== Problem statement ==
From the records below, count the lines containing the word "Items" and give only that number.

== Records provided ==
·····
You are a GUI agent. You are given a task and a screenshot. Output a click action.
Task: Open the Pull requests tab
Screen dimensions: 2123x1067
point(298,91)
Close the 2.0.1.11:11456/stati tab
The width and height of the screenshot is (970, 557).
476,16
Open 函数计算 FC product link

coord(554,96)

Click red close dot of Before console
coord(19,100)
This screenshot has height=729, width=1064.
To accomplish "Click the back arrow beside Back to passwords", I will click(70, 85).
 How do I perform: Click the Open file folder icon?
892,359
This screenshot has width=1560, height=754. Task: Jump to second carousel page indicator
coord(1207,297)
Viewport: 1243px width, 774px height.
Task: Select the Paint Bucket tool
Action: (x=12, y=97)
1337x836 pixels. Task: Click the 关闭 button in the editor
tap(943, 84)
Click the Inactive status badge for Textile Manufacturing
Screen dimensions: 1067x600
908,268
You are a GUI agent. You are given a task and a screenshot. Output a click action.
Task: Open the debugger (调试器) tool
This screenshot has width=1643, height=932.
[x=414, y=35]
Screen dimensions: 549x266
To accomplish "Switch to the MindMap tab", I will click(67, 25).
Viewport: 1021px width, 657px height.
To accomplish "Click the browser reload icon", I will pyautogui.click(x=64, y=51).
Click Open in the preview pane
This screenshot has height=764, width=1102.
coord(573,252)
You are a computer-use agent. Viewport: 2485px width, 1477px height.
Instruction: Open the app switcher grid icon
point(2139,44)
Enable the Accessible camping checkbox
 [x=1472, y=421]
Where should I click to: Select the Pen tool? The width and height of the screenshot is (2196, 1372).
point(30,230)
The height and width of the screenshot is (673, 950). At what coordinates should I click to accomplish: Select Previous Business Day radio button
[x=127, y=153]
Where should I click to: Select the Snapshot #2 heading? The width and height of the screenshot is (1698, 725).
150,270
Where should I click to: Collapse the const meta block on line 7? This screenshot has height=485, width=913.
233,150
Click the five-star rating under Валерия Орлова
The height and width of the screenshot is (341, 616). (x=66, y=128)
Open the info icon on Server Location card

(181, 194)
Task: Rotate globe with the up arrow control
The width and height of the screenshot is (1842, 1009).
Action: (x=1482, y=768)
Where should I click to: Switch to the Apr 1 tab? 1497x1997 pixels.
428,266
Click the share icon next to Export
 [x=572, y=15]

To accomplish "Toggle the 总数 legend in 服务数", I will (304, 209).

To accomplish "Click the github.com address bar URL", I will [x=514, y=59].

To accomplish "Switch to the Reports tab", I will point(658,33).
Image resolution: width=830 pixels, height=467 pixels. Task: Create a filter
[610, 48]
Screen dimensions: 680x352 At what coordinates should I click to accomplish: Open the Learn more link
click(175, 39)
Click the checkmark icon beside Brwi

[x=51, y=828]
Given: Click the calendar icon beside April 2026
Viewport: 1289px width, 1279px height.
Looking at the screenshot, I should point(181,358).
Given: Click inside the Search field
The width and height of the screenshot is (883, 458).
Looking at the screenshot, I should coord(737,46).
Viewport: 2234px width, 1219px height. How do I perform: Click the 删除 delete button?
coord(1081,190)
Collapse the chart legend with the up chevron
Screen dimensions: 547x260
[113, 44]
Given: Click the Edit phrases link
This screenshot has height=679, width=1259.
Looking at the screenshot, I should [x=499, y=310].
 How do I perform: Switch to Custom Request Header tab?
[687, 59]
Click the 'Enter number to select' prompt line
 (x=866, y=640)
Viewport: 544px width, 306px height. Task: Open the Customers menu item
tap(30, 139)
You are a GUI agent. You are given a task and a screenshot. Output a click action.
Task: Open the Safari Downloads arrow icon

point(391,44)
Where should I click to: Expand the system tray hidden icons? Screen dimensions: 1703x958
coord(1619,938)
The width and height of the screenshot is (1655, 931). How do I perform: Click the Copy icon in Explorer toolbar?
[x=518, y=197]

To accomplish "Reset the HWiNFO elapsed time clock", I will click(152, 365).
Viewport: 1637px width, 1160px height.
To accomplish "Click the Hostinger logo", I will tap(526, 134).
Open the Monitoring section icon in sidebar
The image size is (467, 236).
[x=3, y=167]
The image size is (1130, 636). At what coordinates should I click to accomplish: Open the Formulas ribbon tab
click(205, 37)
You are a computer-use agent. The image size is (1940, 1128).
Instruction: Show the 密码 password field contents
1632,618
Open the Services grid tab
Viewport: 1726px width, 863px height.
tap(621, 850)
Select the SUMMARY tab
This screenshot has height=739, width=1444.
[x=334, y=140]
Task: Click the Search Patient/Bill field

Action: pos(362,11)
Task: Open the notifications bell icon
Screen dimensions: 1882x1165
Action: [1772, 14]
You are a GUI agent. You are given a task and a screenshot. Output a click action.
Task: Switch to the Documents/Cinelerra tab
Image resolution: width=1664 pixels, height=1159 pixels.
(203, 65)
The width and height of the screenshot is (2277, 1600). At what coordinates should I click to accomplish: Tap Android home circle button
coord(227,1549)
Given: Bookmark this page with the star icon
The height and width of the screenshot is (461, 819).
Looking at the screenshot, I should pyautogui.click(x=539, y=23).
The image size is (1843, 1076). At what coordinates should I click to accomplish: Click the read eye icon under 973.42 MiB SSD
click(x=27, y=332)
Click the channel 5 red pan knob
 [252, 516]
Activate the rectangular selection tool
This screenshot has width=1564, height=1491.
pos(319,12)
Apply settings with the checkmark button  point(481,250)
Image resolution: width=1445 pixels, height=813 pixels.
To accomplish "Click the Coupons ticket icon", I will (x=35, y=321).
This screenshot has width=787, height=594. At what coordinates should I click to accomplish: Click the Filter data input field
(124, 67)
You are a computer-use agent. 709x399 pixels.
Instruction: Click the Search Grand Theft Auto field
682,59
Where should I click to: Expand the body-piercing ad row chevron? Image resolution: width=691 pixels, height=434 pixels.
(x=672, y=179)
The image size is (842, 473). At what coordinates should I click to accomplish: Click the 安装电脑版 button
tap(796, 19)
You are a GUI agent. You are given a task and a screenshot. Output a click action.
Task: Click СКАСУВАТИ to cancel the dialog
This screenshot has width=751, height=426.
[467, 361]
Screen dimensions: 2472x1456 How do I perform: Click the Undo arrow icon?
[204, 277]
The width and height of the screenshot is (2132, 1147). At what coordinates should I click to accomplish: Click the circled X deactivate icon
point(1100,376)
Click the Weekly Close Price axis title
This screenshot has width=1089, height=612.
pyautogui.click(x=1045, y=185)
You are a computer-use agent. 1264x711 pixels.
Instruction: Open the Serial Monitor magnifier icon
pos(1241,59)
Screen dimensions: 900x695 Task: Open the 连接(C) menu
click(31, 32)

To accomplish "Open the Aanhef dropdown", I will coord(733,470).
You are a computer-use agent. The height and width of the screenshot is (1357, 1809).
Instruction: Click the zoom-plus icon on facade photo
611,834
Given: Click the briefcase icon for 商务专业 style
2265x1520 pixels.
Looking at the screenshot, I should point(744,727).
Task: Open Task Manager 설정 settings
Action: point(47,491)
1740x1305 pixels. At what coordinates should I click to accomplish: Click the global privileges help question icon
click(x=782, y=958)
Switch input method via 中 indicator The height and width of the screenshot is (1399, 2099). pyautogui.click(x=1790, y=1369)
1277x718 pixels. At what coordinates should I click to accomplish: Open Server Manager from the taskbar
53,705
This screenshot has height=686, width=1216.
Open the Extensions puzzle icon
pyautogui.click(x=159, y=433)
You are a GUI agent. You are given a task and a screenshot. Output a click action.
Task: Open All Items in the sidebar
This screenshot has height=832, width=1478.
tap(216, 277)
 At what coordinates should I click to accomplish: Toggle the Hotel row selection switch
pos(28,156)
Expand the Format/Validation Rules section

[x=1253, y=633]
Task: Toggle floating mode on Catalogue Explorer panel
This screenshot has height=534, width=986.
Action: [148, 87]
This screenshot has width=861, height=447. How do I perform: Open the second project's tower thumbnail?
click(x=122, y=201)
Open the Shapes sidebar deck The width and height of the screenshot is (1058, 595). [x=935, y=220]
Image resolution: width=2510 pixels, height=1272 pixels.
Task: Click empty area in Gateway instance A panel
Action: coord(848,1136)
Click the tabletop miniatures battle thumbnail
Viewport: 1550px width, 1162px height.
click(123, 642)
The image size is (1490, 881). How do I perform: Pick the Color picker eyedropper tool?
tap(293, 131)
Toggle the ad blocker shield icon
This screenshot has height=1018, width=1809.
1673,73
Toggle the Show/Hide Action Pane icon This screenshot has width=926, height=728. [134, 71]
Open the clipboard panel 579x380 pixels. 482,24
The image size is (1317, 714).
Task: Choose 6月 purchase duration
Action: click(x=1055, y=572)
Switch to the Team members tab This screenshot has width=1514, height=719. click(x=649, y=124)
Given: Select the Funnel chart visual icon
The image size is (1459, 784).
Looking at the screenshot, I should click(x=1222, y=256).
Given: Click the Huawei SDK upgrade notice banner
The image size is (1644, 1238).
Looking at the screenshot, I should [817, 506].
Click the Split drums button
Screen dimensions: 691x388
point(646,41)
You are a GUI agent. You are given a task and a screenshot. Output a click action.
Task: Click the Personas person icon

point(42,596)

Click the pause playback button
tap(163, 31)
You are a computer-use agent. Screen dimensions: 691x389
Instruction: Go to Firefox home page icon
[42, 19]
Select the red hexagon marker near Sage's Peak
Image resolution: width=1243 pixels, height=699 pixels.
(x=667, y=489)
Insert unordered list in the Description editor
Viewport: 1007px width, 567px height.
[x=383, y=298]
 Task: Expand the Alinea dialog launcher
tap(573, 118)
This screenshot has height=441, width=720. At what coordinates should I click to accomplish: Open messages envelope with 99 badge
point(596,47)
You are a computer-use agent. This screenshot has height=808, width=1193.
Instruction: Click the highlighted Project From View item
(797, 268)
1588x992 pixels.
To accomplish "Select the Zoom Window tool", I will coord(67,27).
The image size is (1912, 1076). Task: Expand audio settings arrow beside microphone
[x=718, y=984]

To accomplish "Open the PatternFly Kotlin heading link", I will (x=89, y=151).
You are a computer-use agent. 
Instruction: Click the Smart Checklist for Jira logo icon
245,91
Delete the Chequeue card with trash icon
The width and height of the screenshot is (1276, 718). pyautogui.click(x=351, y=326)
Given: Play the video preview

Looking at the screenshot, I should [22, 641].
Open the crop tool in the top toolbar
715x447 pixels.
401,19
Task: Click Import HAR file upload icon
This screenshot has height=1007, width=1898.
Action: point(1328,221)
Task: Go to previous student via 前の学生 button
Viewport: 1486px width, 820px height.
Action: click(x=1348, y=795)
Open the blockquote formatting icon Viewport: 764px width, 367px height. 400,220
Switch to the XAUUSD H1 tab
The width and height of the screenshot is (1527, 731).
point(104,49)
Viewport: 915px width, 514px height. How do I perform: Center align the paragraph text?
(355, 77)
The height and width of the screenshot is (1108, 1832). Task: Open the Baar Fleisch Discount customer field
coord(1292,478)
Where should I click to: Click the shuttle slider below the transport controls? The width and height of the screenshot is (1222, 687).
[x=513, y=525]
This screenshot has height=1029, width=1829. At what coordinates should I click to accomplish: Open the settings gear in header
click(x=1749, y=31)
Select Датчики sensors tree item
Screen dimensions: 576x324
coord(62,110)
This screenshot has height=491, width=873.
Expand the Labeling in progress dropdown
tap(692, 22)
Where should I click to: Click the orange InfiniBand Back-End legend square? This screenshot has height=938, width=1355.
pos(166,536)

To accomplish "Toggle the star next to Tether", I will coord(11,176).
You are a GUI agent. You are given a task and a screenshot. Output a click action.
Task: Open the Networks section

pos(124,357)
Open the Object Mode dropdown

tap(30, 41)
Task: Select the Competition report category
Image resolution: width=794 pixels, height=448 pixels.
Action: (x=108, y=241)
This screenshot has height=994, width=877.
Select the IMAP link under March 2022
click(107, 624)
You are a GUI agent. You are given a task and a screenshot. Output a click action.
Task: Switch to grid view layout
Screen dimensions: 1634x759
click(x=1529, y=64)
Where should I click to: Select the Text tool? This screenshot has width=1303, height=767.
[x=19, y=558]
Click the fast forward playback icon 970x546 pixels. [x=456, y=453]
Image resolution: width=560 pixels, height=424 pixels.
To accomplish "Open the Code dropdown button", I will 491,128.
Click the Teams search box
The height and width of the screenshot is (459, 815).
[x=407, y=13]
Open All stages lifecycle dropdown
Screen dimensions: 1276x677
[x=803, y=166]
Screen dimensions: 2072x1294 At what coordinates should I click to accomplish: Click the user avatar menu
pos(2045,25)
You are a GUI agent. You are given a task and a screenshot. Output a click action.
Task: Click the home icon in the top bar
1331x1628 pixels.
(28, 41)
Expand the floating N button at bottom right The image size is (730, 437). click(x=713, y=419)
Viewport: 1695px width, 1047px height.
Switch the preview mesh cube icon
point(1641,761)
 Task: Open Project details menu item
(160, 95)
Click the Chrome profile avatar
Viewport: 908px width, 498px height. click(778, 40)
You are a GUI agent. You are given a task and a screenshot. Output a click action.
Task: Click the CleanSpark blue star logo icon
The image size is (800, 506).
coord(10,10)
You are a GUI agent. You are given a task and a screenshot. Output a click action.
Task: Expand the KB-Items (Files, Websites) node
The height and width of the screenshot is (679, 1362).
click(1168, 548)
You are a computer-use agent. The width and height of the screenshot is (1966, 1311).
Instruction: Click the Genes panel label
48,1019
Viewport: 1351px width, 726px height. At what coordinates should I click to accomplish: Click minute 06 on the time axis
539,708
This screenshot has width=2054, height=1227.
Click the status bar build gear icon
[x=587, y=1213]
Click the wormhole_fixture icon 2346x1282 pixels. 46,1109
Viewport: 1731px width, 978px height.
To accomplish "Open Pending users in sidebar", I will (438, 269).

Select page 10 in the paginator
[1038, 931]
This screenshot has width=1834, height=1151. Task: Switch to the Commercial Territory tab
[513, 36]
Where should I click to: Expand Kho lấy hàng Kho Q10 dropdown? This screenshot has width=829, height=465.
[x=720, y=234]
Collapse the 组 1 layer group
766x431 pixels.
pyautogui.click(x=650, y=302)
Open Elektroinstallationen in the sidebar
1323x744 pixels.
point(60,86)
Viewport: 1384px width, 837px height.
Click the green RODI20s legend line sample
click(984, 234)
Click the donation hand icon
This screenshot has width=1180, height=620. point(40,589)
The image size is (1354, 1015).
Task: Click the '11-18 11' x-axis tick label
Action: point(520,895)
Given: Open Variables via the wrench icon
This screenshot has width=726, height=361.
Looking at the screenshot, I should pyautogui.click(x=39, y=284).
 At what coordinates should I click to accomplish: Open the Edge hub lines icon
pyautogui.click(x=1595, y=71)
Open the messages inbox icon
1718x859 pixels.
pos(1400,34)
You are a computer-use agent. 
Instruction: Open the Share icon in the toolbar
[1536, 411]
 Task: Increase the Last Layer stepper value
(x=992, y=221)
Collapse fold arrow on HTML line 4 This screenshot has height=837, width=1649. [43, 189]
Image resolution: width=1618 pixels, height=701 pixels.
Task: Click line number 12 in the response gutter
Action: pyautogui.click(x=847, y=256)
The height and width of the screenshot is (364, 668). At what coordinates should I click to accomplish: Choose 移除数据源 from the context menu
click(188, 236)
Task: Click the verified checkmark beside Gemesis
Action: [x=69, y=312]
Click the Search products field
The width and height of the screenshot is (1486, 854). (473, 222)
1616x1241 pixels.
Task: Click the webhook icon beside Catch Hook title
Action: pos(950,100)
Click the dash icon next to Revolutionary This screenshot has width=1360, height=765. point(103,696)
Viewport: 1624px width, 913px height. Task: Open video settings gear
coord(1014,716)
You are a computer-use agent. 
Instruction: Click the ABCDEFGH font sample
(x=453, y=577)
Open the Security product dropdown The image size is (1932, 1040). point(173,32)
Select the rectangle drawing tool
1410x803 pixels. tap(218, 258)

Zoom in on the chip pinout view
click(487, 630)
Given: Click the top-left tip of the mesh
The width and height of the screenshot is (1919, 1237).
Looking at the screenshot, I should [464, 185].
·····
== Result for this exercise ==
2